━━━ SUPPLIED INFORMATION ━━━
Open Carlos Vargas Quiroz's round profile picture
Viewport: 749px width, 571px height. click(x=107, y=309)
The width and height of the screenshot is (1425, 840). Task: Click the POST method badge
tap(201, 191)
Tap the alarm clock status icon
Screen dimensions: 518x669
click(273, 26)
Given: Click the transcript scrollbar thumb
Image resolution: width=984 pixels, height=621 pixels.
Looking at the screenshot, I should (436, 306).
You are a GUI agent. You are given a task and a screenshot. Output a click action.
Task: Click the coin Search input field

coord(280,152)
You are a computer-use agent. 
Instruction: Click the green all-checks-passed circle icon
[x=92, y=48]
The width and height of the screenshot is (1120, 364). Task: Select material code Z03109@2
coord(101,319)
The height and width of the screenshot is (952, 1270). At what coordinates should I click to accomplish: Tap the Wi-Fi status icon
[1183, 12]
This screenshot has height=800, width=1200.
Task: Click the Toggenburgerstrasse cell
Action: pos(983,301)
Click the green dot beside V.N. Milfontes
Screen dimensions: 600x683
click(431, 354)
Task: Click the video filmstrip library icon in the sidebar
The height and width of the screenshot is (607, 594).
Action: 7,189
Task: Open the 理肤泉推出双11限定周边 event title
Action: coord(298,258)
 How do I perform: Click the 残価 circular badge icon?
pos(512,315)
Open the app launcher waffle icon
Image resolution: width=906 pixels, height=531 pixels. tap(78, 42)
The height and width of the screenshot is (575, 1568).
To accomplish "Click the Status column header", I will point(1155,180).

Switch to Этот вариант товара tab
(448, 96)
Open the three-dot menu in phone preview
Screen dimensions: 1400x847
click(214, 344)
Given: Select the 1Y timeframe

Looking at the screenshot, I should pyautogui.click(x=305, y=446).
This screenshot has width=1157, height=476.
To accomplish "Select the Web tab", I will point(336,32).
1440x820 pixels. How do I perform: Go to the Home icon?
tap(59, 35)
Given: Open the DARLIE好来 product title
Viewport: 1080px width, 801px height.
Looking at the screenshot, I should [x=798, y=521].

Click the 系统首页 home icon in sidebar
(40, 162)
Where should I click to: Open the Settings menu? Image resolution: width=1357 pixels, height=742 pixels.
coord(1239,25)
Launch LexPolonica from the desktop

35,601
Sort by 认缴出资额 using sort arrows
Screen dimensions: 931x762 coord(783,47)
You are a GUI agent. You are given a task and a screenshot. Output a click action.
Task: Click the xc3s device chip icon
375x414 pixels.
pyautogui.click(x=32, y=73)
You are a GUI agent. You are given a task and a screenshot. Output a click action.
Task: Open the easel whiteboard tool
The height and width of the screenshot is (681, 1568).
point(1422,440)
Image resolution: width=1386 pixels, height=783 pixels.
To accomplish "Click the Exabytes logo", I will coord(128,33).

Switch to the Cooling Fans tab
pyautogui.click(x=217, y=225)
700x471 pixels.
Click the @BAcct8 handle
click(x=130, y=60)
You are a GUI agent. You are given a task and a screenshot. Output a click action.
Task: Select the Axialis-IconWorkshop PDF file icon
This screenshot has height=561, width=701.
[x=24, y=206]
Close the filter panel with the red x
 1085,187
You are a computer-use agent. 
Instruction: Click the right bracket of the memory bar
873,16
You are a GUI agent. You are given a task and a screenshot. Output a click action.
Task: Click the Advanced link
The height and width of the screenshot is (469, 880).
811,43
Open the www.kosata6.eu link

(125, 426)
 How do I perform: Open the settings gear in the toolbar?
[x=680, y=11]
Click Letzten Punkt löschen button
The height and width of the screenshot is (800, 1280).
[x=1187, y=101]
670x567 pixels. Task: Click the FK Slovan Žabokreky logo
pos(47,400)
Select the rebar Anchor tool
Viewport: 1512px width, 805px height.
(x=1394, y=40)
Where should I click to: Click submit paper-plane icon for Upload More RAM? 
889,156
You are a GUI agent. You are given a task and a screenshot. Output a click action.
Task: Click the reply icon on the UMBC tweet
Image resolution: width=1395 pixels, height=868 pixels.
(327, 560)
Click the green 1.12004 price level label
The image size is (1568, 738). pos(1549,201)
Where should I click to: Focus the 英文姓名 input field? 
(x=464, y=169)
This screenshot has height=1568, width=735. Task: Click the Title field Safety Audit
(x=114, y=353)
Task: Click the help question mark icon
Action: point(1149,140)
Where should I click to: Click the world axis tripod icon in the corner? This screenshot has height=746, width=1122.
━━━
REQUIRED WORK: Your reply should consist of the records, duplicated exactly.

ANSWER BOX:
Open Carlos Vargas Quiroz's round profile picture
Viewport: 749px width, 571px height. click(x=107, y=309)
The width and height of the screenshot is (1425, 840). Task: Click the POST method badge
tap(201, 191)
Tap the alarm clock status icon
Screen dimensions: 518x669
click(273, 26)
Given: Click the transcript scrollbar thumb
Image resolution: width=984 pixels, height=621 pixels.
Looking at the screenshot, I should (436, 306).
You are a GUI agent. You are given a task and a screenshot. Output a click action.
Task: Click the coin Search input field

coord(280,152)
You are a computer-use agent. 
Instruction: Click the green all-checks-passed circle icon
[x=92, y=48]
The width and height of the screenshot is (1120, 364). Task: Select material code Z03109@2
coord(101,319)
The height and width of the screenshot is (952, 1270). At what coordinates should I click to accomplish: Tap the Wi-Fi status icon
[1183, 12]
This screenshot has height=800, width=1200.
Task: Click the Toggenburgerstrasse cell
Action: pos(983,301)
Click the green dot beside V.N. Milfontes
Screen dimensions: 600x683
click(431, 354)
Task: Click the video filmstrip library icon in the sidebar
The height and width of the screenshot is (607, 594).
Action: 7,189
Task: Open the 理肤泉推出双11限定周边 event title
Action: coord(298,258)
 How do I perform: Click the 残価 circular badge icon?
pos(512,315)
Open the app launcher waffle icon
Image resolution: width=906 pixels, height=531 pixels. tap(78, 42)
The height and width of the screenshot is (575, 1568).
To accomplish "Click the Status column header", I will point(1155,180).

Switch to Этот вариант товара tab
(448, 96)
Open the three-dot menu in phone preview
Screen dimensions: 1400x847
click(214, 344)
Given: Select the 1Y timeframe

Looking at the screenshot, I should pyautogui.click(x=305, y=446).
This screenshot has width=1157, height=476.
To accomplish "Select the Web tab", I will point(336,32).
1440x820 pixels. How do I perform: Go to the Home icon?
tap(59, 35)
Given: Open the DARLIE好来 product title
Viewport: 1080px width, 801px height.
Looking at the screenshot, I should [x=798, y=521].

Click the 系统首页 home icon in sidebar
(40, 162)
Where should I click to: Open the Settings menu? Image resolution: width=1357 pixels, height=742 pixels.
coord(1239,25)
Launch LexPolonica from the desktop

35,601
Sort by 认缴出资额 using sort arrows
Screen dimensions: 931x762 coord(783,47)
You are a GUI agent. You are given a task and a screenshot. Output a click action.
Task: Click the xc3s device chip icon
375x414 pixels.
pyautogui.click(x=32, y=73)
You are a GUI agent. You are given a task and a screenshot. Output a click action.
Task: Open the easel whiteboard tool
The height and width of the screenshot is (681, 1568).
point(1422,440)
Image resolution: width=1386 pixels, height=783 pixels.
To accomplish "Click the Exabytes logo", I will coord(128,33).

Switch to the Cooling Fans tab
pyautogui.click(x=217, y=225)
700x471 pixels.
Click the @BAcct8 handle
click(x=130, y=60)
You are a GUI agent. You are given a task and a screenshot. Output a click action.
Task: Select the Axialis-IconWorkshop PDF file icon
This screenshot has height=561, width=701.
[x=24, y=206]
Close the filter panel with the red x
 1085,187
You are a computer-use agent. 
Instruction: Click the right bracket of the memory bar
873,16
You are a GUI agent. You are given a task and a screenshot. Output a click action.
Task: Click the Advanced link
The height and width of the screenshot is (469, 880).
811,43
Open the www.kosata6.eu link

(125, 426)
 How do I perform: Open the settings gear in the toolbar?
[x=680, y=11]
Click Letzten Punkt löschen button
The height and width of the screenshot is (800, 1280).
[x=1187, y=101]
670x567 pixels. Task: Click the FK Slovan Žabokreky logo
pos(47,400)
Select the rebar Anchor tool
Viewport: 1512px width, 805px height.
(x=1394, y=40)
Where should I click to: Click submit paper-plane icon for Upload More RAM? 
889,156
You are a GUI agent. You are given a task and a screenshot. Output a click action.
Task: Click the reply icon on the UMBC tweet
Image resolution: width=1395 pixels, height=868 pixels.
(327, 560)
Click the green 1.12004 price level label
The image size is (1568, 738). pos(1549,201)
Where should I click to: Focus the 英文姓名 input field? 
(x=464, y=169)
This screenshot has height=1568, width=735. Task: Click the Title field Safety Audit
(x=114, y=353)
Task: Click the help question mark icon
Action: point(1149,140)
Where should I click to: Click the world axis tripod icon in the corner? This screenshot has height=746, width=1122.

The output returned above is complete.